Does Surfing Matter?
Does surfing actually matter? Is it any more valuable to humanity than watching Netflix or sledding down a hill in the snow? At its core, it is leisure—an activity done for the enjoyment of the individual participating.
You can read all sorts of accounts from various personalities about how surfing changed their life, and how there is no feeling quite like gliding across a wave, but for as charming as those accounts are, do they hold up? Is surfing more than just a self-serving recreational activity?
Surfing does matter.
Surfing is more than watching Netflix, and while the act itself is done for personal enjoyment, the venue in which surfing takes place is what makes it great.
Surfing is thrusting yourself into the mercy of the sea in a way that fosters a great respect and admiration. The activity is reliant on dozens of minute variables all lining up properly.
To regularly engage with the ocean is the truest way to ensure that you will love it enough to protect it.
For the casual one-weekend-per-year beachgoer, the lens with which they look at the ocean is hazy and marred. They are seeing the same expansive scene, but aren't privileged to the nuances and the slight variations from last week, last swell, last Summer.

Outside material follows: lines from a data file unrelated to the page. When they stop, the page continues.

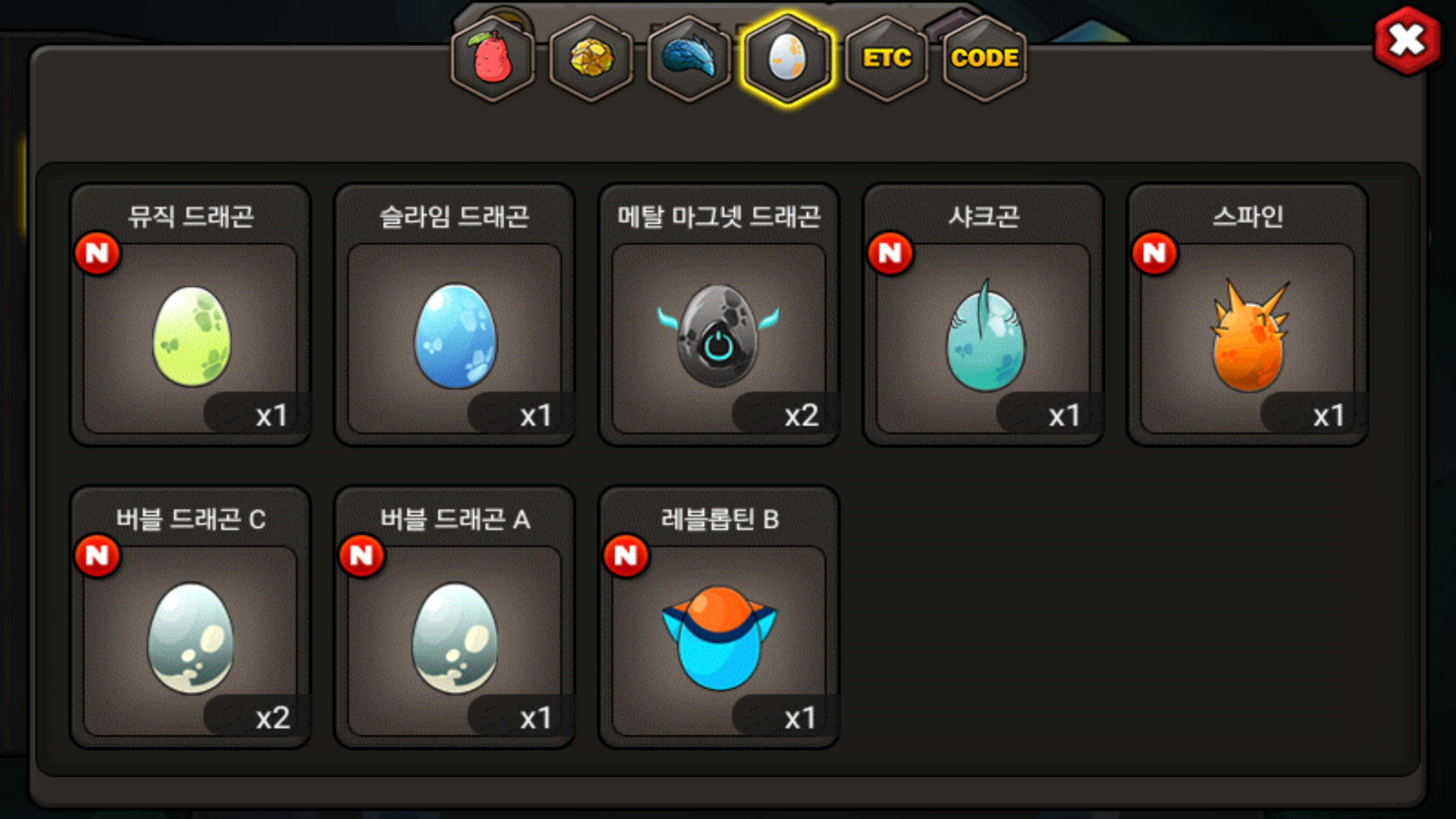Click the N badge on 스파인

tap(1155, 253)
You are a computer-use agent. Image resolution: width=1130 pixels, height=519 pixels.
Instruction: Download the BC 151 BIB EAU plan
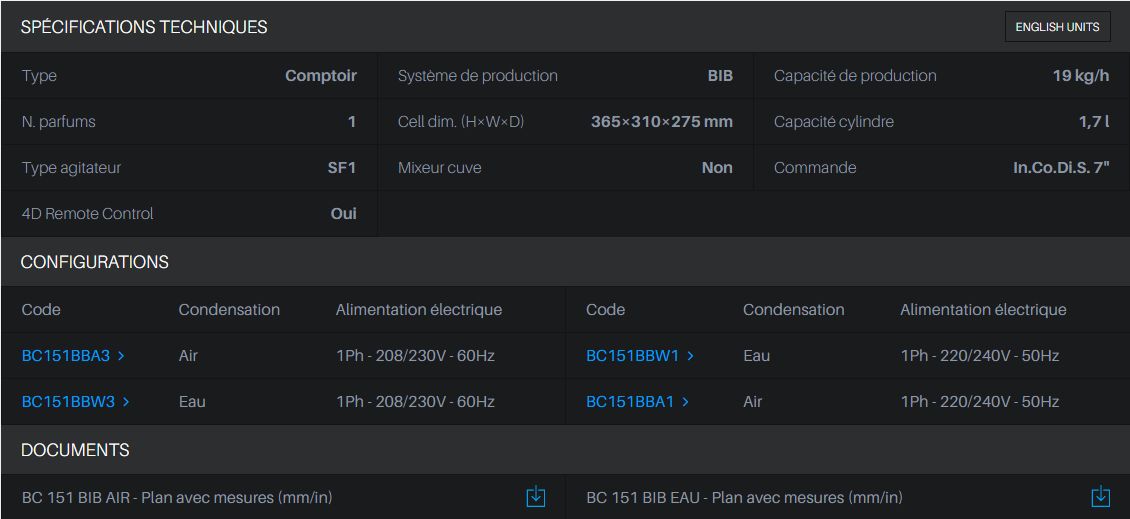[1100, 497]
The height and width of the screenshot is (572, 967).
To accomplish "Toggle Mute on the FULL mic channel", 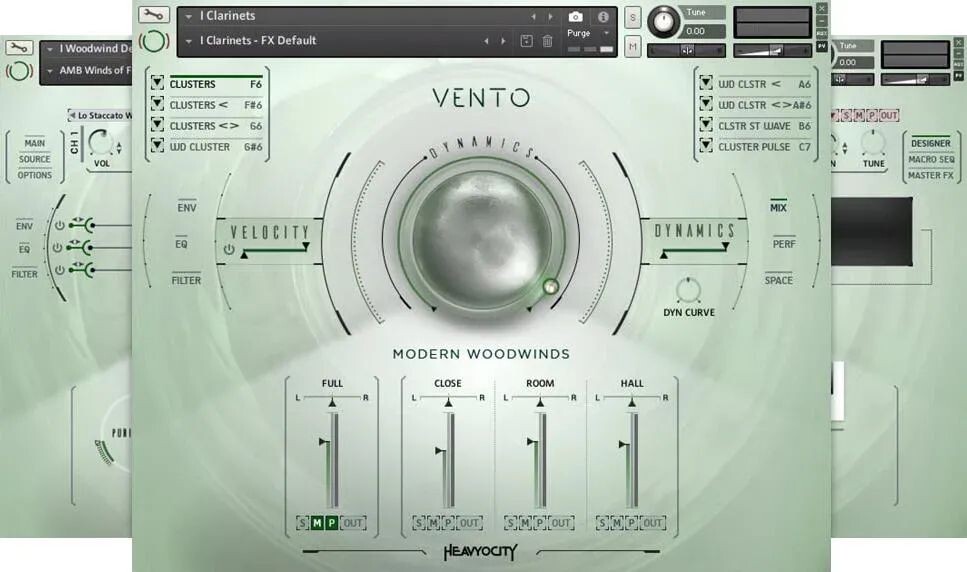I will pyautogui.click(x=317, y=523).

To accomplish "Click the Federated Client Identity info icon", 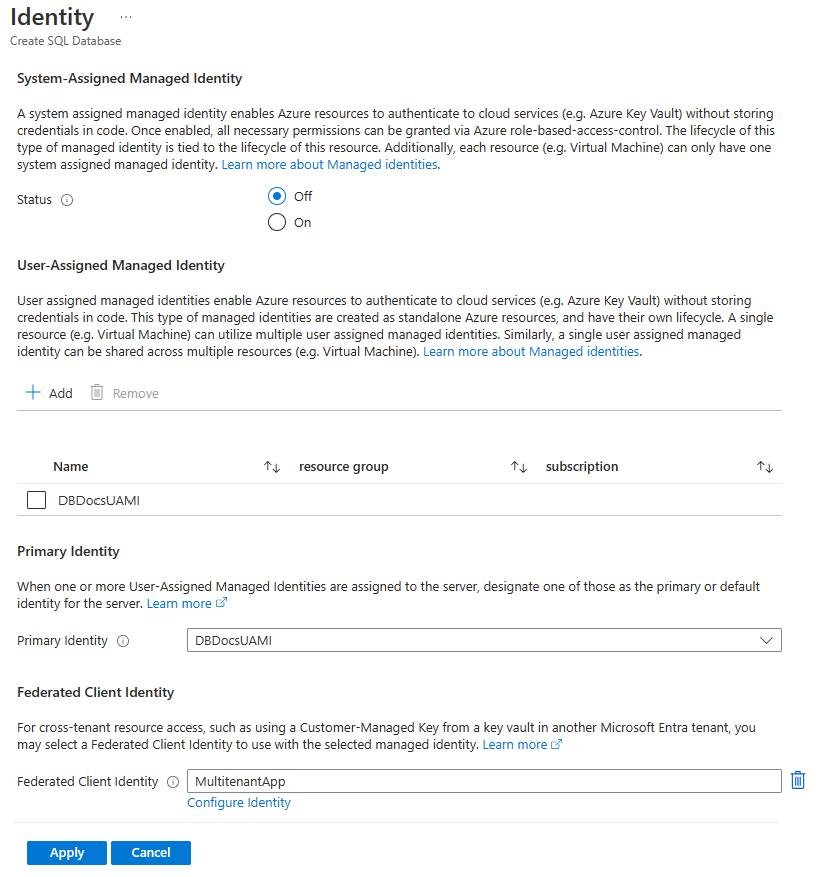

To be a surfer is to be a meteorologist and environmentalist—to some degree. We cannot help but study and guard the thing that occupies our imagination. Surfers— along with divers, fisherman, sailors, and paddlers—have a love and respect for the ocean that benefits all of those who sit and home watching their devices entirely unaware of what is at stake.
As much as you may complain about the lineup being more crowded than it was ten years ago, or the questionable state of surf culture, the reality is we need thoughtful, engaged, and generous surfers to ensure the future of this activity that we love and the venue in which we get to enjoy it.
Does surfing matter? It matters so long as it gets people to care enough to protect the ocean for future generations.